__Written exercise__
Swap "icon" for "symbol" everywhere in the entries below and write them all out again, with everything else left as it is.

===== Given data

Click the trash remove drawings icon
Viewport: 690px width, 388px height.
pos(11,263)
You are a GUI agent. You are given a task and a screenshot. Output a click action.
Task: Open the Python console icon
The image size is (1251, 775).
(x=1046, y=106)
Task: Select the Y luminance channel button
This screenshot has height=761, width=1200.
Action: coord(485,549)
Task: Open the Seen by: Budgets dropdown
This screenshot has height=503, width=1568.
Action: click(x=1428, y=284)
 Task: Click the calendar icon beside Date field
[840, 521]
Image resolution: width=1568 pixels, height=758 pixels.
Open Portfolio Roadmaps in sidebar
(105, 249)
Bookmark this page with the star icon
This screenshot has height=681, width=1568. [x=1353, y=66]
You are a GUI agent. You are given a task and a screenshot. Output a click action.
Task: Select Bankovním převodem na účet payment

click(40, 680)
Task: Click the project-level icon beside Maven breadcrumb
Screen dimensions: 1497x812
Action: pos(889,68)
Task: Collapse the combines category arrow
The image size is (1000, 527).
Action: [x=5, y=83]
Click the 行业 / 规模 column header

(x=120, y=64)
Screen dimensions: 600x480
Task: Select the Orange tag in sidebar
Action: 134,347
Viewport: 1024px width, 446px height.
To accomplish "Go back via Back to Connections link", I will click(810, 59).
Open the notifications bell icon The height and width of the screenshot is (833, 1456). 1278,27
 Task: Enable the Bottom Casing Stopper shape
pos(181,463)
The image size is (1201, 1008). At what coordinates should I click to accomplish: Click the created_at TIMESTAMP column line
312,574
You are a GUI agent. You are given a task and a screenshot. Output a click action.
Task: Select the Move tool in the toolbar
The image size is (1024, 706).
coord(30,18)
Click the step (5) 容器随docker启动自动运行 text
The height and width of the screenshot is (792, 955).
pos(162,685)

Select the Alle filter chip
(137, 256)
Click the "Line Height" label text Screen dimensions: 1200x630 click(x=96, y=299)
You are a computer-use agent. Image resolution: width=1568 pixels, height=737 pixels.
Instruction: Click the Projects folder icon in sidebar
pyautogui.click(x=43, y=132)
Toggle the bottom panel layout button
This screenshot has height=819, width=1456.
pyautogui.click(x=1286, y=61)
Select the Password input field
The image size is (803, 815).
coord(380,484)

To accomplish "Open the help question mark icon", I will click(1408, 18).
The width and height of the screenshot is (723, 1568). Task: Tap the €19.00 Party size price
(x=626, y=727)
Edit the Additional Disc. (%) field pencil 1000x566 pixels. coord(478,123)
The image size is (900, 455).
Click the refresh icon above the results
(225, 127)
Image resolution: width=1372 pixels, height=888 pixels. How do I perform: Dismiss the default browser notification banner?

==========

__Expected output__
Click the trash remove drawings symbol
Viewport: 690px width, 388px height.
pos(11,263)
You are a GUI agent. You are given a task and a screenshot. Output a click action.
Task: Open the Python console symbol
The image size is (1251, 775).
(x=1046, y=106)
Task: Select the Y luminance channel button
This screenshot has height=761, width=1200.
Action: coord(485,549)
Task: Open the Seen by: Budgets dropdown
This screenshot has height=503, width=1568.
Action: click(x=1428, y=284)
 Task: Click the calendar symbol beside Date field
[840, 521]
Image resolution: width=1568 pixels, height=758 pixels.
Open Portfolio Roadmaps in sidebar
(105, 249)
Bookmark this page with the star symbol
This screenshot has height=681, width=1568. [x=1353, y=66]
You are a GUI agent. You are given a task and a screenshot. Output a click action.
Task: Select Bankovním převodem na účet payment

click(40, 680)
Task: Click the project-level symbol beside Maven breadcrumb
Screen dimensions: 1497x812
Action: pos(889,68)
Task: Collapse the combines category arrow
The image size is (1000, 527).
Action: [x=5, y=83]
Click the 行业 / 规模 column header

(x=120, y=64)
Screen dimensions: 600x480
Task: Select the Orange tag in sidebar
Action: 134,347
Viewport: 1024px width, 446px height.
To accomplish "Go back via Back to Connections link", I will click(810, 59).
Open the notifications bell symbol The height and width of the screenshot is (833, 1456). 1278,27
 Task: Enable the Bottom Casing Stopper shape
pos(181,463)
The image size is (1201, 1008). At what coordinates should I click to accomplish: Click the created_at TIMESTAMP column line
312,574
You are a GUI agent. You are given a task and a screenshot. Output a click action.
Task: Select the Move tool in the toolbar
The image size is (1024, 706).
coord(30,18)
Click the step (5) 容器随docker启动自动运行 text
The height and width of the screenshot is (792, 955).
pos(162,685)

Select the Alle filter chip
(137, 256)
Click the "Line Height" label text Screen dimensions: 1200x630 click(x=96, y=299)
You are a computer-use agent. Image resolution: width=1568 pixels, height=737 pixels.
Instruction: Click the Projects folder symbol in sidebar
pyautogui.click(x=43, y=132)
Toggle the bottom panel layout button
This screenshot has height=819, width=1456.
pyautogui.click(x=1286, y=61)
Select the Password input field
The image size is (803, 815).
coord(380,484)

To accomplish "Open the help question mark symbol", I will click(1408, 18).
The width and height of the screenshot is (723, 1568). Task: Tap the €19.00 Party size price
(x=626, y=727)
Edit the Additional Disc. (%) field pencil 1000x566 pixels. coord(478,123)
The image size is (900, 455).
Click the refresh symbol above the results
(225, 127)
Image resolution: width=1372 pixels, height=888 pixels. How do I perform: Dismiss the default browser notification banner?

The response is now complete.